As the race starts at 5 pm local time in the middle of December, track temperatures will fall quite rapidly over the course of the grand prix as darkness sets in, affecting tyre behaviour. FP1 and FP3, by contrast, are both held in daylight.
There are no support races this year in Abu Dhabi – only Formula 1 – which will affect the amount of rubber laid down over the course of the weekend and consequently the track evolution.
“The teams are very familiar with the Yas Marina circuit, which should allow them to extract maximum performance straight away to decide the final championship positions.
“The fastest lap in the 10-year previous F1 history of the track was set last year in qualifying, so it will be interesting to see if that benchmark is lowered even further this weekend.
“There will also be an emphasis on testing: both with the 2021 tyres in FP2, which the teams previously tried on Friday in Bahrain nearly two weeks ago, and at the post-season test, which will take place on Tuesday after the Abu Dhabi Grand Prix.

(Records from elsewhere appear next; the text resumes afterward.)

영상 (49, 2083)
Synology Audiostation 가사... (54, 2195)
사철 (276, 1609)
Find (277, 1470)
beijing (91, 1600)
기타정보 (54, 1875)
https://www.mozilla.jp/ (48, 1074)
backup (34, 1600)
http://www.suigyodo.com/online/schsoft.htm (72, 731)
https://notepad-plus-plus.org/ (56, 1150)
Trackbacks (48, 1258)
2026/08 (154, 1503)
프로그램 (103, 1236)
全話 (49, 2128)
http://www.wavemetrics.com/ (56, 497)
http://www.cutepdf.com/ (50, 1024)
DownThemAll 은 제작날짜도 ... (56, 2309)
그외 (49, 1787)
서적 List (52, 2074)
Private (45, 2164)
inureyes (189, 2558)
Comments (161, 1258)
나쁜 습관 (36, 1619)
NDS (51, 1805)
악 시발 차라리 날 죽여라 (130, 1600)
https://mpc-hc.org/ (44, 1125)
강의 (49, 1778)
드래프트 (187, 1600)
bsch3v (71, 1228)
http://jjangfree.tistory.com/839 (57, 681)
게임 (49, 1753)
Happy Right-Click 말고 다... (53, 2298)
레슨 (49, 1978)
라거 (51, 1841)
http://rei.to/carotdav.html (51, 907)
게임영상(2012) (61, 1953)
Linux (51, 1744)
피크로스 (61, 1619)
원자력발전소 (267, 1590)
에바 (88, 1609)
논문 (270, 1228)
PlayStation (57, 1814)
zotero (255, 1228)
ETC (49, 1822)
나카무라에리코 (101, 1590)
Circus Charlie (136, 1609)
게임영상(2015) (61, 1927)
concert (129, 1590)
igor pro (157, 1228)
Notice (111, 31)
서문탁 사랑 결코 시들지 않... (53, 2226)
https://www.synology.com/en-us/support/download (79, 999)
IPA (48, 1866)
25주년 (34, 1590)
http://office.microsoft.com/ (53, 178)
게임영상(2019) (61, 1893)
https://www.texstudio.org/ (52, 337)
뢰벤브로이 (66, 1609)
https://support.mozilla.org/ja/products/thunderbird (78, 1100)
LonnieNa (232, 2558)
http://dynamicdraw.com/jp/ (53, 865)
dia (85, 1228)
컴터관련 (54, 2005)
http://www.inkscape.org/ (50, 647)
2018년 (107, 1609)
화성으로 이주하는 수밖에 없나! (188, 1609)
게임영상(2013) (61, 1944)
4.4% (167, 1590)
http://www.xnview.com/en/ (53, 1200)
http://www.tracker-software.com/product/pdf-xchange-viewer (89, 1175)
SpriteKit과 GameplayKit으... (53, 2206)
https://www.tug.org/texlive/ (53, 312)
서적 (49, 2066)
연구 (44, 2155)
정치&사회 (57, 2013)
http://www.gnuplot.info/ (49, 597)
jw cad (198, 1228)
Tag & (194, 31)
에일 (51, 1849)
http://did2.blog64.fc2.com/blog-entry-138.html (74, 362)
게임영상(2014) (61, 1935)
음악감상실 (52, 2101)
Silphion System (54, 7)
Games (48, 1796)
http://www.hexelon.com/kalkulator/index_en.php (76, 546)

“The 2021 tyre test should provide very useful data and the post-season one should allow drivers to get familiar with the car for what will hopefully be a much more normal 2021.”
MARIO ISOLA – Pirelli’s Head of F1 and Car Racing.
Like they did in Bahrain, teams will test some 2021 tyres during free practice on Friday.
There’s also a one-day post-season test on Tuesday after the Abu Dhabi Grand Prix, mainly dedicated to drivers who have started fewer than two grands prix – but with a few notable exceptions.
Why Fernando Alonso was allowed to use this dedicated Young Drivers Test to drive for McLaren, while Carlos Sainz wasn’t permitted to drive for Ferrari is just another of those FIA/F1 mysteries that simply defies logic!
This test will use the current 2020 tyres.
The final round of the FIA World Rally Championship – to be supplied exclusively by Pirelli from next year – took place last weekend at the Monza Rally, using parts of the famous grand prix track.
My young mate Sebastién Ogier was again crowned 2020 WRC king. This pic with the Maestro was taken in 2015 when I was feeling decidedly unwell. I’m much better now, thank you very much. And so is Seb!
This weekend also hosts the nine-hour final round of the Intercontinental GT Challenge, exclusively supplied by Pirelli, at Kyalami in South Africa. Porsche currently leads the manufacturer and driver standings, courtesy of Kiwi Earl Bamber and Laurens Vanthoor – winners of this year’s prestigious Spa 24 Hours.